▶ **WHAT THIS TASK INVOLVES**: Search the material for the word "screenshot" and copy each line that holds it.

▶ **DATA RECORDS**:
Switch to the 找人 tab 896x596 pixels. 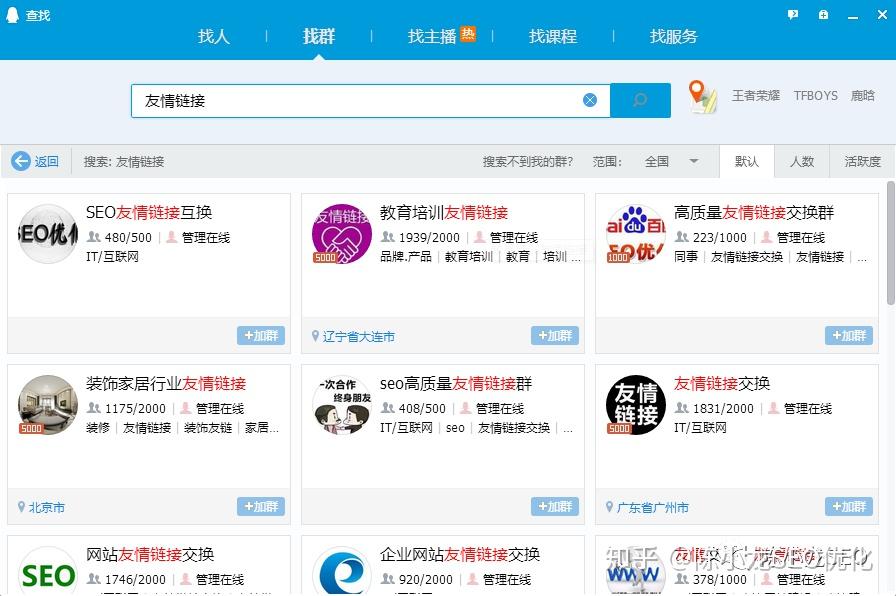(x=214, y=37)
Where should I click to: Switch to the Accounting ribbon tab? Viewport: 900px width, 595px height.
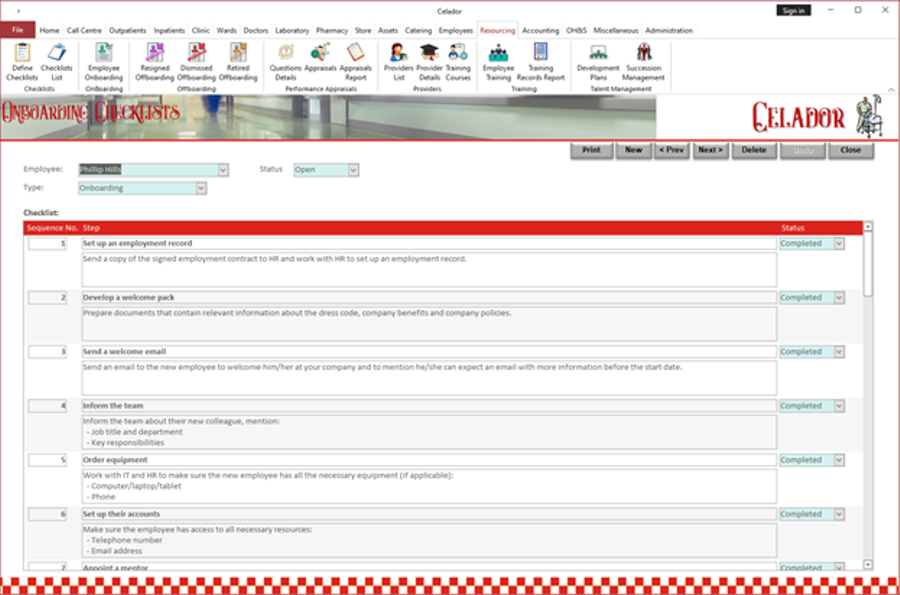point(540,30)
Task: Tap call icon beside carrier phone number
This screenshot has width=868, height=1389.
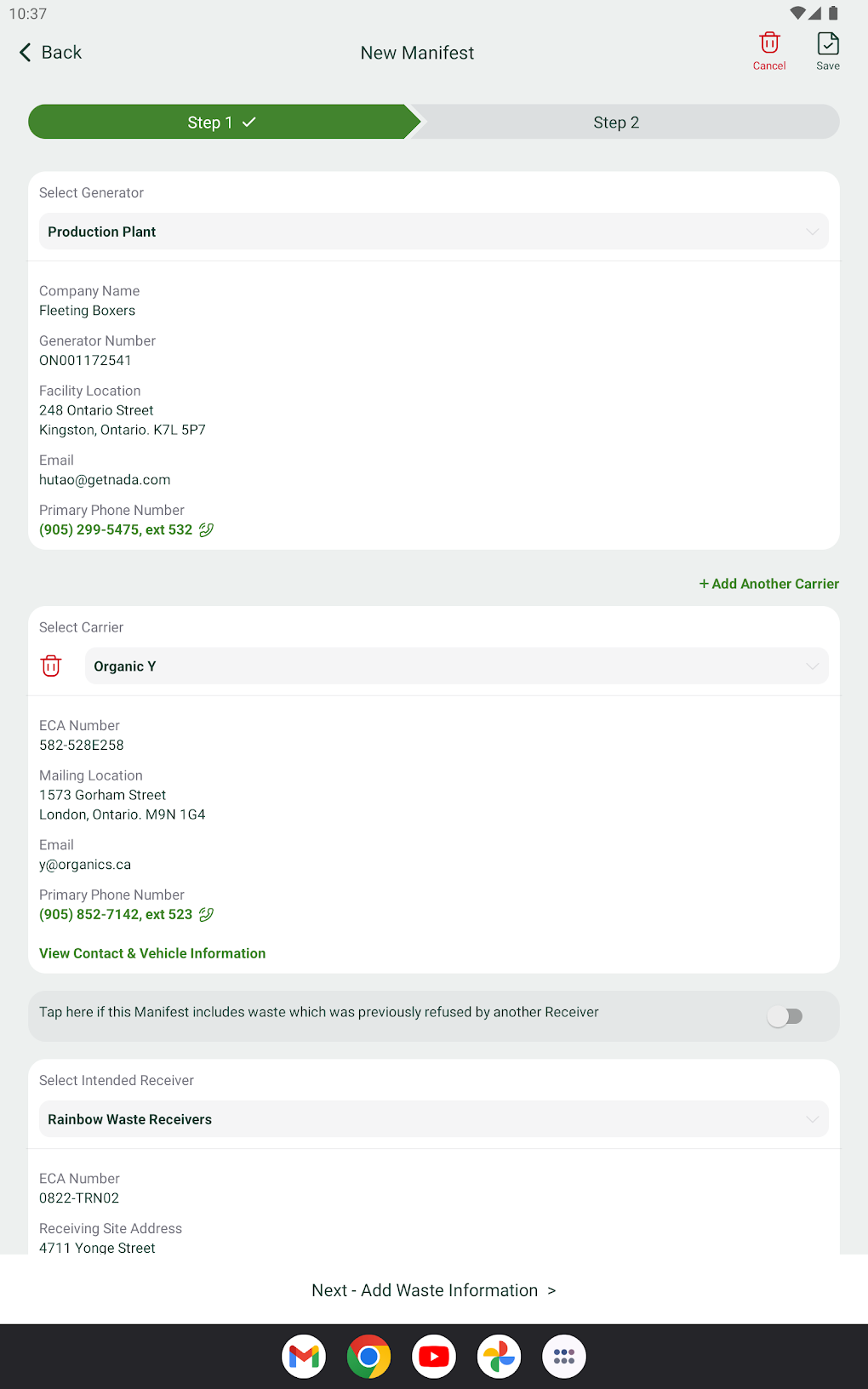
...
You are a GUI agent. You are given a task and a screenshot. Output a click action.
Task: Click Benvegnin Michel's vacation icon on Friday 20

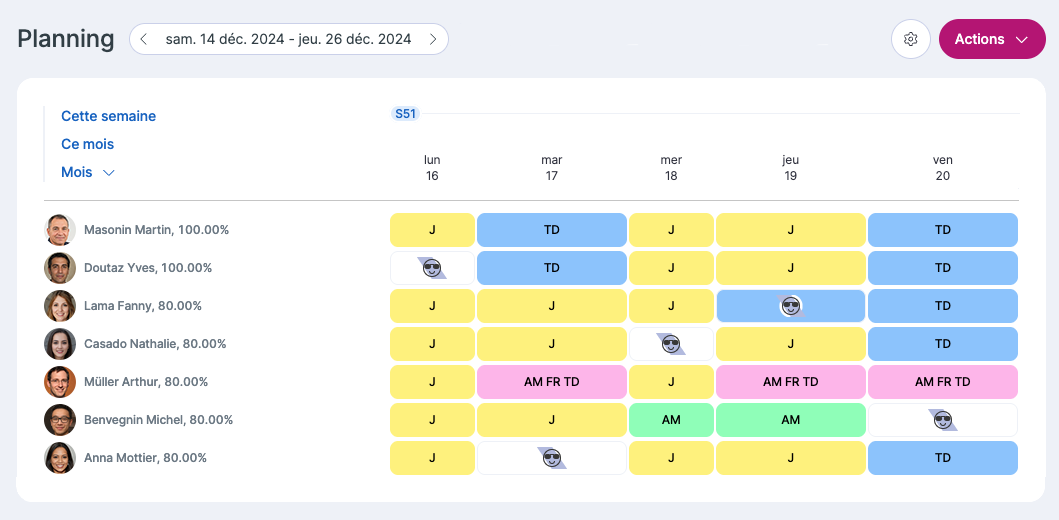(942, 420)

▶ **THE COMPLETED TASK**:
This screenshot has width=868, height=1389.
You are a GUI agent. You are given a task and a screenshot. Output a click action.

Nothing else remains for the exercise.